The Namazu was supposed to be a giant catfish who lived underground, pinned beneath the foundation stone of a local shrine by the god Kashima. However, when Kashima failed at his task (due to being at a gathering for various gods) the Namazu was able to thrash around and cause much destruction in the form of earthquakes.
Here’s a painting that depicts, says the UBC web site, a “song to ward off earthquakes caused by catfish”:
(HT Mitch Fraas)
UPDATE: The History of Geology web site explores the subject in an article called “Namazu: The Earthshaker“, by @David_Bressan. (Thanks to @sageaenna for bringing it to our attention.) FURTHER UPDATE TO THAT UPDATE: “An Essential Field Guide to North American Earthquake Beasts”

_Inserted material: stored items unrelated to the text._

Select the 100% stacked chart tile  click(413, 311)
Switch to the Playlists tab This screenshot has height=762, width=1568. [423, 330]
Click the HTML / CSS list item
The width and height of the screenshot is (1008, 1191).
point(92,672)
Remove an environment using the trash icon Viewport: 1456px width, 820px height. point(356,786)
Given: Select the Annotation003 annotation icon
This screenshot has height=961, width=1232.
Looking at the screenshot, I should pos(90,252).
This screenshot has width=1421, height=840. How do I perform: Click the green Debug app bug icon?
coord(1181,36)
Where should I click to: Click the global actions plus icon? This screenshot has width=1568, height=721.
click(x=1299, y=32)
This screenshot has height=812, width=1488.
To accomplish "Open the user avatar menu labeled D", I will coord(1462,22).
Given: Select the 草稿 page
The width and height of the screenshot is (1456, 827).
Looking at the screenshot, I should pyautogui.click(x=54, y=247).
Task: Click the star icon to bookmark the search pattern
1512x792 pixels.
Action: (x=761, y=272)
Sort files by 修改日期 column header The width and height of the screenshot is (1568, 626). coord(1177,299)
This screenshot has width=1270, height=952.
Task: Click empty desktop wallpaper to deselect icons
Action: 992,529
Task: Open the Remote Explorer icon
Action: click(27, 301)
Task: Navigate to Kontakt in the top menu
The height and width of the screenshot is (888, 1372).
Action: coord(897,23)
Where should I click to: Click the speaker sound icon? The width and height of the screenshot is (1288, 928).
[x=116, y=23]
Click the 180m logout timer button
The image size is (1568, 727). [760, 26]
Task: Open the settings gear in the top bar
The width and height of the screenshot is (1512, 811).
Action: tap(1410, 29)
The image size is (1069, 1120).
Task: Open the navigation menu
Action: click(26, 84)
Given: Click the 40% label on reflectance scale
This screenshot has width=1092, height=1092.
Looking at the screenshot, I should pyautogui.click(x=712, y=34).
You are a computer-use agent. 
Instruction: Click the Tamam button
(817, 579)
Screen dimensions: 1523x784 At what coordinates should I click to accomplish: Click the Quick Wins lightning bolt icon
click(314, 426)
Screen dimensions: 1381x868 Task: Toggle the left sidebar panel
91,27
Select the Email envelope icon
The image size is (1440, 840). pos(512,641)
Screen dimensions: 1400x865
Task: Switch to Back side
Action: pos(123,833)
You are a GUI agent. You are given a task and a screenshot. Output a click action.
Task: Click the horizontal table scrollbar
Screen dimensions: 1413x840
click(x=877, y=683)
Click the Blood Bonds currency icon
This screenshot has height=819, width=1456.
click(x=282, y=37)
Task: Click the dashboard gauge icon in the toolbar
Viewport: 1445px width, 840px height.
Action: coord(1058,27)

FUN FACT: In 1994 we awarded an Ig Nobel Prize in physics to a government agency “for its seven-year study of whether earthquakes are caused by catfish wiggling their tails.” However… we later discovered that the documentation for that was suspect. We had relied entirely on press accounts (from usually-reliable sources). When we found ourselves unable to verify those press reports, we retracted that prize. That incident taught us to be more careful about doing our homework before selecting winners.